Cet incident met en lumière les défis logistiques et administratifs auxquels font face les orchestres congolais. L’obtention de visas, souvent longue et incertaine, exige des garanties importantes de la part des producteurs et des responsables de groupes. À cela s’ajoutent les coûts élevés liés aux billets d’avion, à l’hébergement et à la prise en charge des artistes. Dans ce cadre, toute défection fragilise l’équilibre financier et organisationnel d’une tournée, déjà soumis à de fortes contraintes. Elle expose également les groupes à une perte de crédibilité vis-à-vis de leurs partenaires européens.

Au-delà de l’aspect organisationnel, cette fuite traduit aussi un malaise plus profond. Pour certains artistes, les tournées internationales représentent une rare opportunité de s’installer durablement en Europe, en quête de meilleures conditions de vie ou de carrière. Ce phénomène, bien que rarement assumé publiquement, alimente une forme de méfiance généralisée et place les chefs d’orchestre dans une position délicate, entre accompagnement de leurs talents et nécessité de contrôle.
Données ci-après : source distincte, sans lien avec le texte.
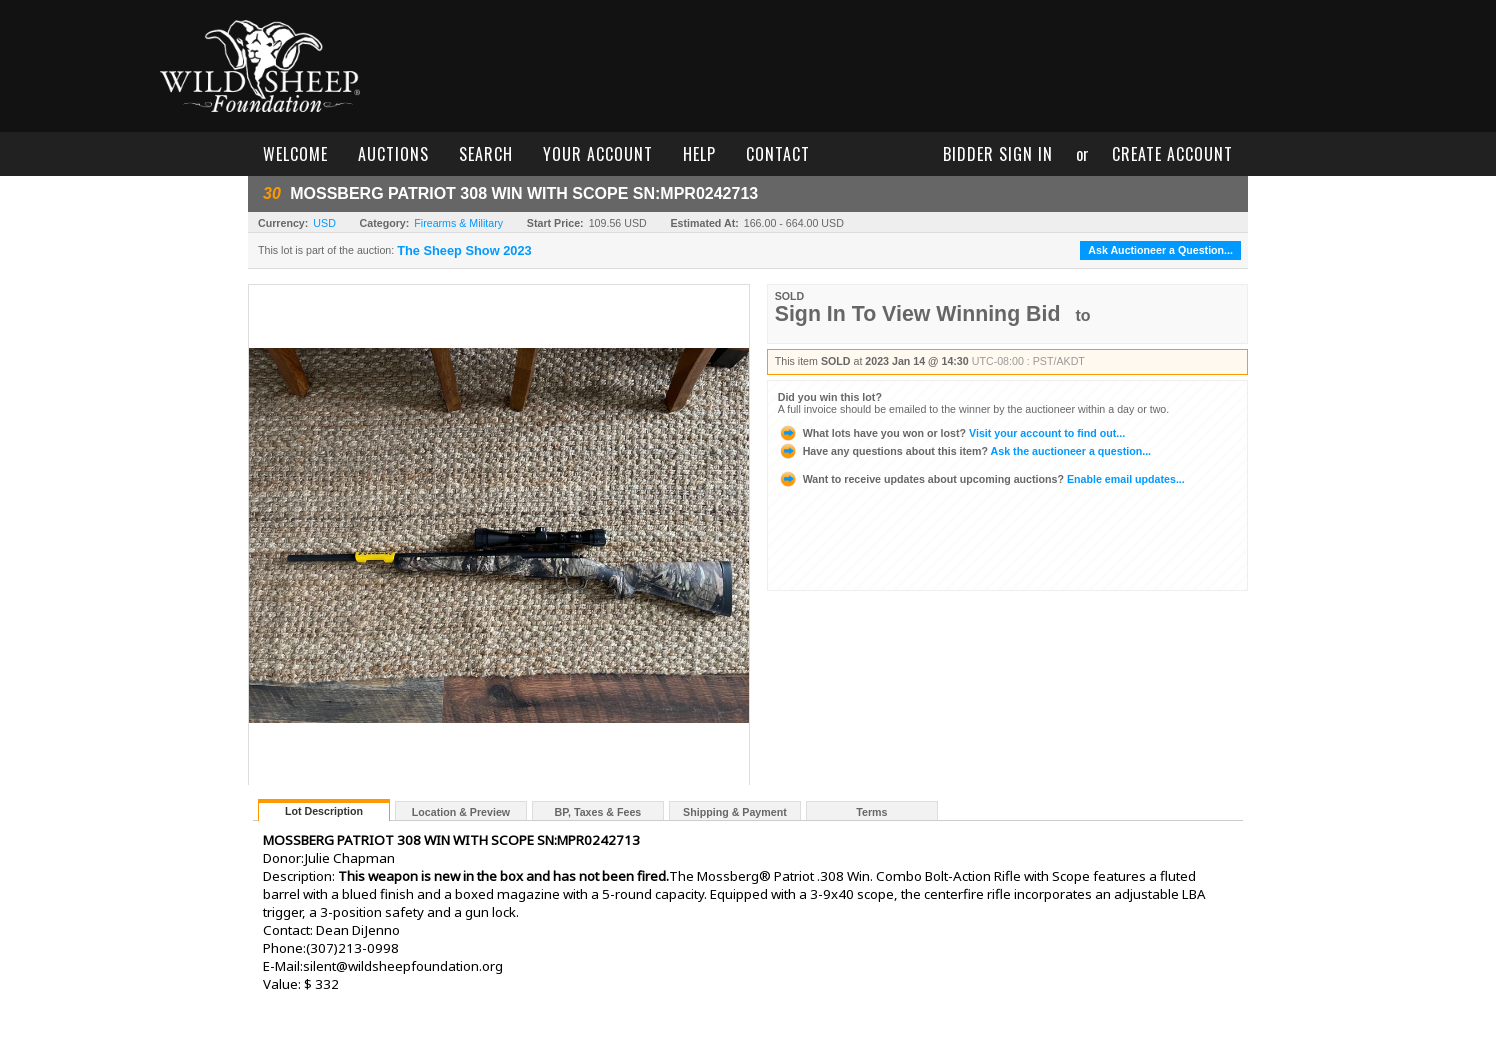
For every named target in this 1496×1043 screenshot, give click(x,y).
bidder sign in (998, 154)
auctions (393, 154)
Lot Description (324, 811)
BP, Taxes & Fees (598, 812)
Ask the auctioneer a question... (964, 451)
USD (324, 223)
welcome (295, 154)
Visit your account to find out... (951, 433)
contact (778, 154)
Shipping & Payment (735, 812)
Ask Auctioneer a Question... (1160, 250)
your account (598, 154)
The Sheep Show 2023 (464, 251)
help (699, 154)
Il en résulte parfois un durcissement des conditions internes, susceptible d’altérer la cohésion des groupes.

Les conséquences d’un tel acte sont multiples et durables. À court terme, il perturbe le bon déroulement des tournées et peut entacher l’image des formations musicales congolaises. À moyen et long terme, il risque d’entraîner un renforcement des exigences des autorités consulaires européennes, rendant encore plus difficile la mobilité des artistes. Enfin, cet épisode pose la question d’une meilleure structuration du secteur musical congolais, notamment en matière de gestion des carrières, de contractualisation et d’encadrement, afin de concilier ambitions individuelles et responsabilité collective dans un environnement international de plus en plus exigeant.